When electricity is scarce, water is not drinkable, the weather is not always in your favor, mosquitoes, and many other insects bother you 24h a day, and phone reception is poor, we realize how dependent of technology and comfort we are.
This January I had the incredible opportunity to travel to southern Peru jungle … and unlike all “tourist travel” that you can find to go to Tambopata, this was INSANE! Twenty young people pulled out of their comfort zone and put to work from carpentry to medicine. Because in the Wildlife Rehabilitation Center “Amazon Shelter” they need your hands and time, other than money.
I found a course of wildlife management in Puerto Maldonado, Madre de Dios and I thought: “Why not?” So I grabbed my backpack and I went into the jungle for 12 days with three pairs of pants, three t-shirts and 19 other guys who I did not know.

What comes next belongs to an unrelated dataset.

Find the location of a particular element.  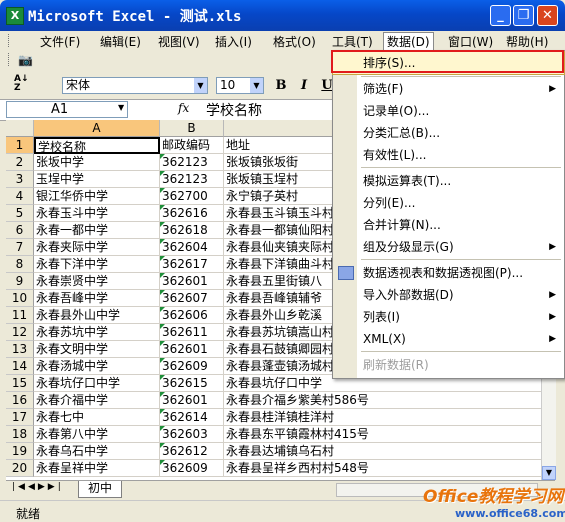

data-menu-item: 组及分级显示(G) ▶ is located at coordinates (448, 247).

As the days passed, we were getting used to the hot temperatures, sounds, smells, and all who lived with us, including monkeys, deer, peccaries, turtles, macaws and countless insects.
We helped in the Rescue and Rehabilitation Center, but also learned about these animals into the wild. We learned that wild animals are definitely not pets. You cannot try to domesticate an animal that was born to be part of an ecosystem.
Each animal has a habitat, a lifestyle, a predator and a prey, and this is what makes them unique and amazing. We learned that if you want to see them you can easily go to a zoo and see how they get bored in 10 square meters. But if you want to see birds eating clay as a routine activity in the wild, you have to get up at 4 in the morning and go cautiously observe them from a small boat in the middle of the Tambopata River; that if you want to see amphibians, you have to go into the jungle in the middle of the night, making sure that nothing mortal stings you, work your way with a machete and be aware in every step you take; that if you want to see alligators, you have to go in the river at night with a boat, a headlamp and go patiently look for the reflection of their eyes. But that none of this is the rule. That you can collide with a herd of capybaras and stay amazed just because they’re there, right in front of you, just staring.
It’s amazing how the mentality of people and the idea that man is the center of the universe can move an entire economy based on illegal wildlife traffic. It’s amazing how many humans feel observers of nature when in fact we are all part of it. But it is also amazing what a person can do if he/she changes a bit the way he/she thinks and try to convince others.